Es ist nicht leicht mit der Geduld
Nein, ein geduldiger Mensch bin ich nicht. Ich habe bestimmt die eine oder andere Gabe und Fähigkeit, aber Geduld gehört nicht dazu. Aber vielleicht bin ich damit ja nicht alleine …
Im Moment merke ich, wie das an mir nagt, dass das immer noch so ist mit der Pandemie. Gemeindearbeit machen und Kirche sein OHNE Menschen zu sehen, zu treffen, zu reden, zu helfen, gemeinsam Veranstaltungen zu planen, über die Bibel und den Glauben zu reden und Gottesdienste zu feiern … wie soll das gehen?
Ja, digital, das kennen wir alle, aber das ist KEIN Ersatz! Das ist in anderen Bereichen nicht anders: Fußballspieler beim VfB Schloß Holte sein ohne Fußball zu spielen? Wie soll das gehen?
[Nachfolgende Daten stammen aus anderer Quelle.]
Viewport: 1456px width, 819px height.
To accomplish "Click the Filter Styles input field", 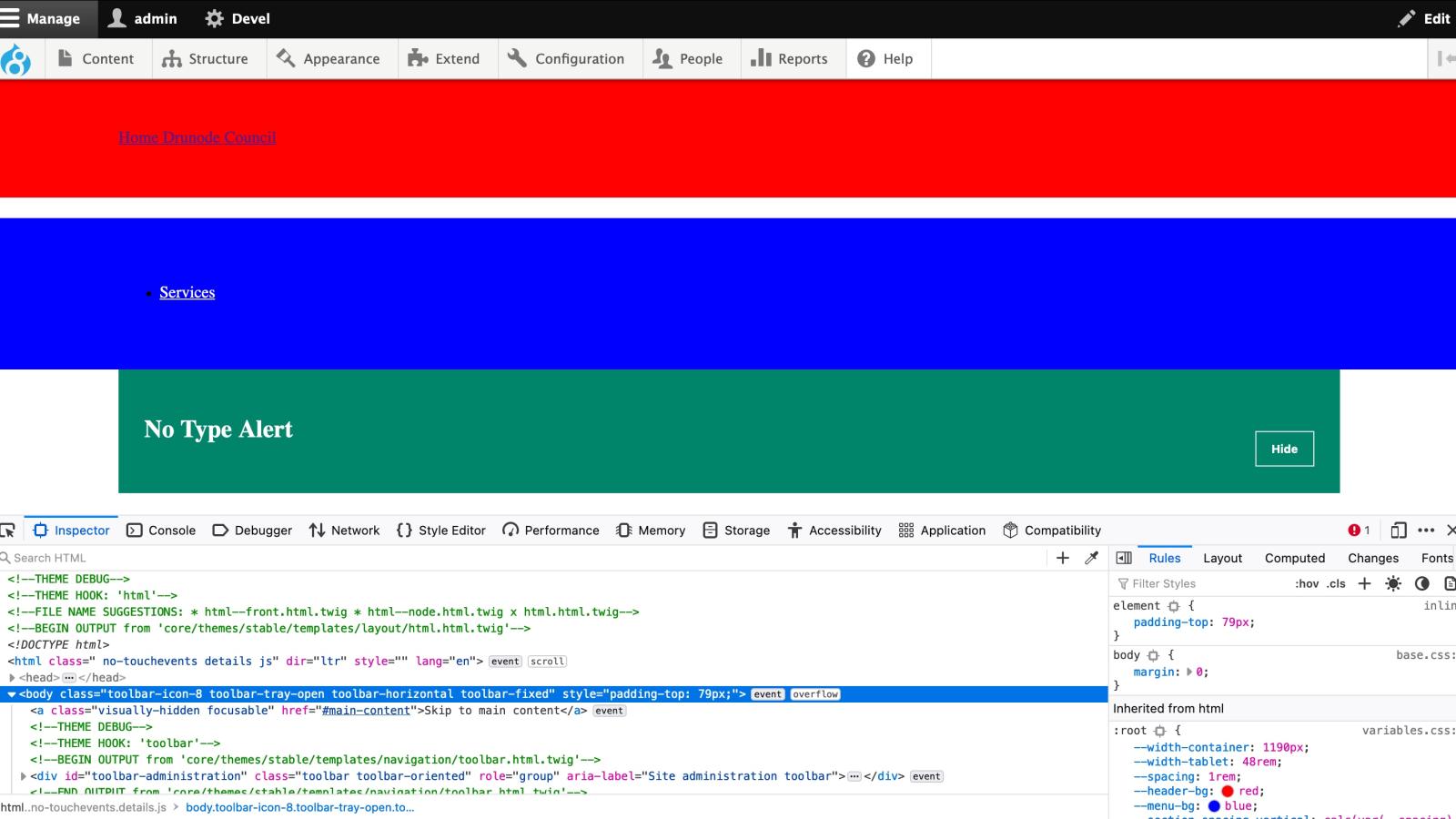I will tap(1183, 583).
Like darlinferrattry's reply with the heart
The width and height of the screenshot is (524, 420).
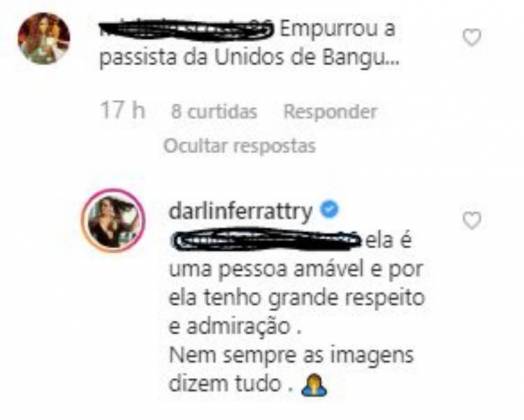tap(472, 221)
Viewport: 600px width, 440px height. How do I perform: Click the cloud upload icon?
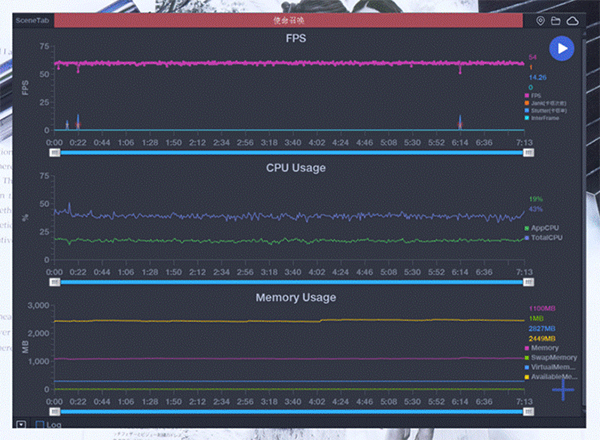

FIFA 21 nur auf der PlayStation hilft da kaum weiter. Ein Restaurant zu betreiben, ein Geschäft zu haben und nur ausliefern zu können? Klar, das geht irgendwie, aber auch das ist kein Ersatz zu dem, was früher war und was wir uns sehnlichst wieder wünschen.
Und die große Frage, die im Moment niemand beantworten kann, ist ja: AB WANN können wir uns wieder treffen, ins Restaurant gehen, etwas anderes einkaufen als nur Lebensmittel, uns wieder frei bewegen, arbeiten, leben? Ich weiß, dass Zurückhaltung, der Schutz anderer Menschen und von mir selbst sinnvoll ist, aber trotzdem bin ich ungeduldig.
Wenn alles immer so läuft, wie wir uns das vorstellen, dann ist es einfach mit der Geduld. Nach Wikipedia (Glückwunsch zum 20. Geburtstag übrigens) ist Geduld ja „die Fähigkeit zu warten oder etwas zu ertragen. Oft gilt Geduld als eine Tugend; ihr Gegenteil ist die Ungeduld.“ In den Sprüchen Salomos (Kapitel 14,29) im Alten Testament steht: „Wer geduldig ist, der ist weise; wer aber ungeduldig ist, offenbart seine Torheit.“ Ich fühle mich zwar ertappt, aber das hilft mir auch nicht weiter. Das Neue Testament betont, dass die Geduld, die wir aufbringen, auch zeigen kann, dass wir auf Gottes Timing, seine Macht und seine Liebe vertrauen. Geduld hat also auch etwas mit Durchhaltevermögen zu tun. Geduld bedeutet dann, nicht nur passiv etwas abzuwarten, sondern ganz aktiv etwas in die Hand zu nehmen: „Lasst uns laufen mit Geduld in dem Kampf, der uns bestimmt ist“, steht im Hebräerbrief (Kapitel 12, Vers 1). Ja, ein Kampf ist das im Moment in der Tat, ein Wettkampf, ein Rennen um die beste Lösung für möglichst viele, das Ringen um die richtigen Maßnahmen und die Benachteiligung möglichst weniger.
Wir sind nicht zufrieden, und vieles könnte besser laufen. Geduld ist nötig – und das aktive Mitarbeiten an den Stellen, die wir selbst in der Hand haben und gestalten können; da bleibt noch genügend übrig, denke ich. Und vielleicht hilft auch der Hinweis von Thomas von Kempen, der geschrieben hatte: „Lerne Geduld haben mit fremden Fehlern; denn siehe, du hast auch viel an dir, was andere tragen müssen.“ Und auch wir bitten um Geduld, dass wir noch nicht online Gottesdienste streamen können, aber wir sind da dran, wir überlegen und planen und sagen Bescheid, wenn wir ein Stückchen weiter sind.